This would be my main concern right from the outset. There is no point in having an information sheet that sounds right to patients but which ensures that health care staff will switch off completely and go for the psychosomatic approach. People are likely to die as a result. It isn't easy but I think if charities want to provide information they need to do it in an extremely sensitive way. The information should be attributed to a particular expert or to published material. No doctor has any reason to follow guidance unless one of those applies. If it is the opinion of an expert that is fine - but they have to say who they are. I am not sure how the information sheet will be responded to but if I was a busy junior doctor or a nurse I would assume that I have no authority to follow such material rather than what I had been taught. Some of the material is simply a way of letting staff know about problems with environmental stimuli and such. But when it comes to recommendations about care that raises serious legal and ethical difficulties I think. What if Michael Sharpe produced a competing sheet telling staff to behave quite differently? How would staff know which to follow?
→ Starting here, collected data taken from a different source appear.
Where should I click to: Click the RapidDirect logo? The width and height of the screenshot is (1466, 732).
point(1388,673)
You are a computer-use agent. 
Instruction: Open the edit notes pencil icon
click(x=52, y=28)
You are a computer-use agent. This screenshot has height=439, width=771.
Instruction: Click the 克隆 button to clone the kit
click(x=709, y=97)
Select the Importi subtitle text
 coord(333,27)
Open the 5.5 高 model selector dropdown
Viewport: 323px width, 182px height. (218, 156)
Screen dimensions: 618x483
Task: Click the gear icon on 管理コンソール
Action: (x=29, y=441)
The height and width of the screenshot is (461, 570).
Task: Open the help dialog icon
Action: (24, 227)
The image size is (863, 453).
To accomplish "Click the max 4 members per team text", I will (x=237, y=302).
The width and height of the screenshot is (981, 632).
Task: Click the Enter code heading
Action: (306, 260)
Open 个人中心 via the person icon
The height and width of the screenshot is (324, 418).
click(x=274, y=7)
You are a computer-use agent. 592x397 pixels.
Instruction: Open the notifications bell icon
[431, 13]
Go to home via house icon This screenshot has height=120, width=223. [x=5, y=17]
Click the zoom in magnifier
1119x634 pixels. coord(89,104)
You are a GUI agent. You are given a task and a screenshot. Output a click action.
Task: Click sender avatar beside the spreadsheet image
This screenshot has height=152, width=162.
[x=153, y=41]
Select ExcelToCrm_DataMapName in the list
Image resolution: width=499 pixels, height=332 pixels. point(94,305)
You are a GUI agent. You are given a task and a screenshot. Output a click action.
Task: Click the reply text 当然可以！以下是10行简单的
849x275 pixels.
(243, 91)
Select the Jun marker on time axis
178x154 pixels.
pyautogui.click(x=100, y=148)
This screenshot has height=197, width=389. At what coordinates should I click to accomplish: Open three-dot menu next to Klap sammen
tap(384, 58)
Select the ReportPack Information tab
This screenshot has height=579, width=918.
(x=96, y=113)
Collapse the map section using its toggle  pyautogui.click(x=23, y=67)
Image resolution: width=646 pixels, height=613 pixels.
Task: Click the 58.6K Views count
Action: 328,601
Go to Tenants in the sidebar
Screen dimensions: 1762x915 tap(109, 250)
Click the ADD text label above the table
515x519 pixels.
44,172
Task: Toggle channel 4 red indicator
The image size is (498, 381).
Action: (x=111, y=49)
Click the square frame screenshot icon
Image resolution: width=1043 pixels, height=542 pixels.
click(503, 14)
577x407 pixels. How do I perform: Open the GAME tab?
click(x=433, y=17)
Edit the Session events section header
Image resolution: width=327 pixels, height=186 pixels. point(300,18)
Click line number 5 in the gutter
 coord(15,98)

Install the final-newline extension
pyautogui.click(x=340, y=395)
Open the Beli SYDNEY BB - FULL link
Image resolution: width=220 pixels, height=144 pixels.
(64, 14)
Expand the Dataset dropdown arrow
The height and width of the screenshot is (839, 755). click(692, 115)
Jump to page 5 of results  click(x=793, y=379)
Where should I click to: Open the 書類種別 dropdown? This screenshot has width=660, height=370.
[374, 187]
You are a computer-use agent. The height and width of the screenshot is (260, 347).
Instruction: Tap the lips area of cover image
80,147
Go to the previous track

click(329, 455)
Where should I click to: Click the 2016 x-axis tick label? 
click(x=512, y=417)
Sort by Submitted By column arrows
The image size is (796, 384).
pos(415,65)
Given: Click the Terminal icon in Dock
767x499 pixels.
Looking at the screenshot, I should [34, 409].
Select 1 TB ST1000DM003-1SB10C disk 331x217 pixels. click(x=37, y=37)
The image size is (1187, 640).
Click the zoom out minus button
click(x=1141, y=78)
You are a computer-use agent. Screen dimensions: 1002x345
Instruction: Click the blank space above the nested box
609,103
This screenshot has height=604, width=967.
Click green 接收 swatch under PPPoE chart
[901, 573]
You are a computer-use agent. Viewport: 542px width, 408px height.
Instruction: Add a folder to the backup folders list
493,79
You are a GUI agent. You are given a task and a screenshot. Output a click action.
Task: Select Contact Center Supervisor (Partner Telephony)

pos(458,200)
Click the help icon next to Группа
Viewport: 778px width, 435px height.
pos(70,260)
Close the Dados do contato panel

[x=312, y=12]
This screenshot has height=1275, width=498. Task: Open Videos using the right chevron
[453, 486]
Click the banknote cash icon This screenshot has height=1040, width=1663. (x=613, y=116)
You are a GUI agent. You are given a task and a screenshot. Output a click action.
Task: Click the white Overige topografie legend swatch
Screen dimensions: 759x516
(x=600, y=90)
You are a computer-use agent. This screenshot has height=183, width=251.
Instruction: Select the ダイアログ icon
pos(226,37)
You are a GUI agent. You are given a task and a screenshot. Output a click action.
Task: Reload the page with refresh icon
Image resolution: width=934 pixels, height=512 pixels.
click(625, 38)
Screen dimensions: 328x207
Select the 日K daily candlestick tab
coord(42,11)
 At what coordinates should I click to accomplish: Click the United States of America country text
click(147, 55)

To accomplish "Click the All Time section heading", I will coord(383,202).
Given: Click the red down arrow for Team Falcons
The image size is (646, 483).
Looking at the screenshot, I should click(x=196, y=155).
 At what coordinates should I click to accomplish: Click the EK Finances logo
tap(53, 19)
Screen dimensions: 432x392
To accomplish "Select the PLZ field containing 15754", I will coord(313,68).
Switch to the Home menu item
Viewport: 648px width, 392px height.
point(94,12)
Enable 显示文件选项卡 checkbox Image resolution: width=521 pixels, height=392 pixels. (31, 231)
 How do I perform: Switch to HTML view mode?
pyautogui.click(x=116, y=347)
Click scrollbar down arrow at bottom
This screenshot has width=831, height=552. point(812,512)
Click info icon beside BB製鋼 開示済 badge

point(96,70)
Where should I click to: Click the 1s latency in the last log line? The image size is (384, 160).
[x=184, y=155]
Yes, it's so true that efforts to educate can be completely counter-productive if not done right. (And probably even sometimes when they are done as right as is possible). I do think that the fact that the document has been produced with the support of a number of patient charities, and those charity logos do appear on the first page, does give some credibility. For example, if the Multiple Sclerosis Association produced a document based on the NICE MS Guidelines, I think that would not be immediately dismissed by medical professionals. Michael Sharpe does not have that support. But, it's the NICE guidelines that are really the source of authority, so I think the content needs to be explicitly aligned with the guidelines, with some commentary about how relevant guidelines can be operationalised. I'd even call it something like 'Guidance on the operationalisation of the NICE ME/CFS Guidelines for hospital care of people with severe ME/CFS', to maximise the impact of the authority of NICE.
Isn't there a n FND society, probably run by Jon Stone, though? Sharpe has the support of the Royal College of Psychiatrists and even the Royal College of Physicians when it comes to ME/CFS. The MS Association is different because everyone gets taught about MS and it is not a 'contested illness'.
Certainly MS is different. But I think it's still legitimate for the ME Association, for example, to expect to have credibility when publishing a guidance on operationalising the ME/CFS guideline. To some extent, if patient charities act like respected patient advocates then at least some medical professionals will give them a chance. But, as we have been noting, if you are aiming to be seen as a patient advocacy organisation that commands respect from medical professionals, you have to be very very careful about what you say and how you say it. I wonder how much support FND Hope or whatever has. But yes, they are a danger and we must work against ME/CFS being seen as a type of FND, and against people with ME/CFS being given an FND label and, I think, against the label of FND being applied to any group for whom there is no credible evidence that psychological treatments work.